Перенасыщенность ругательствами есть симптом регресса словаря человека к словарю периода своего детства или, по крайней мере, какого-то упрямого ребячества, которое проникает в лексику взрослых людей.
Гипотеза испанской истерии
Полагаю, что в этом месте читателю придет на ум множество явлений, характерных для нашей, испанской жизни, сходных с примерами, порожденными искусством Барохи.

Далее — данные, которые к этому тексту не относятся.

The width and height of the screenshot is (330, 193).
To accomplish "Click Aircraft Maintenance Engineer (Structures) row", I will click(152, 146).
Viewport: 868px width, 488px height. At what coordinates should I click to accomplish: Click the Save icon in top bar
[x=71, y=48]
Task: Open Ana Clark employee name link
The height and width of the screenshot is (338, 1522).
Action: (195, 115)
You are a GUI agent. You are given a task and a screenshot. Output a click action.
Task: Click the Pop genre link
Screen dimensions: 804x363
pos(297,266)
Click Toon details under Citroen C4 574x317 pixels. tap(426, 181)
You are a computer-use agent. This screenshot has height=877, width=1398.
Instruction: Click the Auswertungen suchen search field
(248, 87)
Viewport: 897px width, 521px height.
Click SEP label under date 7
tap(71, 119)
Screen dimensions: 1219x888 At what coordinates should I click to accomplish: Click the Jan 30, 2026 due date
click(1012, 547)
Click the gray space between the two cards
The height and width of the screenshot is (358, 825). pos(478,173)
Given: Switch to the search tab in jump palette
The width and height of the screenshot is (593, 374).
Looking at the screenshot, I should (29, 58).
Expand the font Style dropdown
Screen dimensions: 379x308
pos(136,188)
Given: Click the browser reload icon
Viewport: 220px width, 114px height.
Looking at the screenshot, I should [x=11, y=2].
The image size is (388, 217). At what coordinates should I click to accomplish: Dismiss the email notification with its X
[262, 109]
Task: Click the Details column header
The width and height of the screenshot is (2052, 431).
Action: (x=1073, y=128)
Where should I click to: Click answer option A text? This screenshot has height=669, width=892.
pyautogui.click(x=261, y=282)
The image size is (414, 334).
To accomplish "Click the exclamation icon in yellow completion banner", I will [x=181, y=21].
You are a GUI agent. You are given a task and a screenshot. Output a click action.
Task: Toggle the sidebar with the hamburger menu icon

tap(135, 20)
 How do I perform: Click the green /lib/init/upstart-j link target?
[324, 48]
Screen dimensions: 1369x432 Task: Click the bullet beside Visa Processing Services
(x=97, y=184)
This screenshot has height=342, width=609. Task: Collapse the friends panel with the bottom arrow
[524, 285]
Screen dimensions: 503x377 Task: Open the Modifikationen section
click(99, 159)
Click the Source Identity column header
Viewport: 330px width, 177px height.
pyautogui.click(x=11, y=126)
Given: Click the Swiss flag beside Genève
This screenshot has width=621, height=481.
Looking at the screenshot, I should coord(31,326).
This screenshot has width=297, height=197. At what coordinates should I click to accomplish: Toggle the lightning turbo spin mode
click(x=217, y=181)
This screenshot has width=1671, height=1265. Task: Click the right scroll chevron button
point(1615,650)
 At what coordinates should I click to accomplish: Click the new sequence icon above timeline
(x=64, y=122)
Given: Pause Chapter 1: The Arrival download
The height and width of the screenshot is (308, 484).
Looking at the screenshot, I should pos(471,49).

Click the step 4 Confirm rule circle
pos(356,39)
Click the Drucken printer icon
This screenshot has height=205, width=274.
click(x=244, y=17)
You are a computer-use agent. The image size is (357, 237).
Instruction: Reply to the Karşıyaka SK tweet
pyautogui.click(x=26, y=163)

Почти все слова, употребляемые в политических разговорах нашими согражданами, — простые ругательства. «Клерикал» в устах либералов не означает человека, который верит в пользу религиозных порядков для исторической жизни народа, а просто означает: человек презренный, ничтожный. «Либерал» не равняется стороннику всеобщего голосования, и в восприятии реакционера будет обозначать человека, лишенного стыда.
Когда в 1909 году досточтимый судья верховного суда приехал в Барселону, он представился персонально сеньору Валенти Кампу[121] «экзальтированным кантианцем». Но тому манера мировосприятия вышеназванного судьи показалась не столь уж кантианской, а скорее типичной для существа, вызывавшего у всех страх и отвращение. Этот судья приехал в Барселону именно для того, чтобы сформировать и обосновать список каталонских философских взглядов, но более всего он трудился над списком людей, достойных того, чтобы отправить их в тюрьму. И весь используемый им словарь оказался редуцированным для выполнения минимальной функции — выражать личную ненависть и страхи Его Превосходительства.
Подобные вещи случаются во всех точках планеты. Зато известно, что в Европе не существует другого народа, обладающего столь богатым запасом ругательных слов, проклятий и междометий. Кажется только неаполитанцы могут составить нам какую-то конкуренцию.
В нашей стране ежегодно печатается совсем немного книг, так что, если мы хотим выяснить состояние нашего национального духа, необходимо обратиться к литературе распыленной, живущей в диалогах в кафе, на площадях, в трамваях, в коридорах Конгресса.
Эту устную литературу характеризует один элемент, который создает весь вкус и ритм высказывания: назовите этот элемент как хотите — остринкой, крепким словцом или междометием.
Данное явление само по себе уже в силу своей частоты и интенсивности должно показаться заслуживающим внимания. И очень серьезного.
Когда боль потрясает душу, то в том месте, куда проникло впечатление боли, пульсируют душераздирающие энергии, в неустойчивое состояние приходит и вся остальная психическая жизнь, что отражается даже на физиологии: пульс слабеет, дает сбои и прерывается. Душе необходимо мобилизовать все свои чувства, сосредоточив их на том месте, где была пробита брешь. Не думается, не видится, не слышится. И душа становится тетивой натянутого лука, готового выпустить стрелу в направлении враждебной боли — ай! А ведь сколь ничтожный материальный заряд у слова! Что, собственно, мы хотим сказать, когда говорим «ай!»? Мы свидетельствуем о высочайшем акцентированном давлении, сконцентрированном в одной точке, вся наша аффективная сфера есть скопление чувств, которые в этом слове взрываются. И такой взрыв освобождает нас от эмоциональной неустойчивости, вызываемой нахлынувшей моральной или физической болью. Для этого естественного использования и послал Бог на землю то, что называется междометием.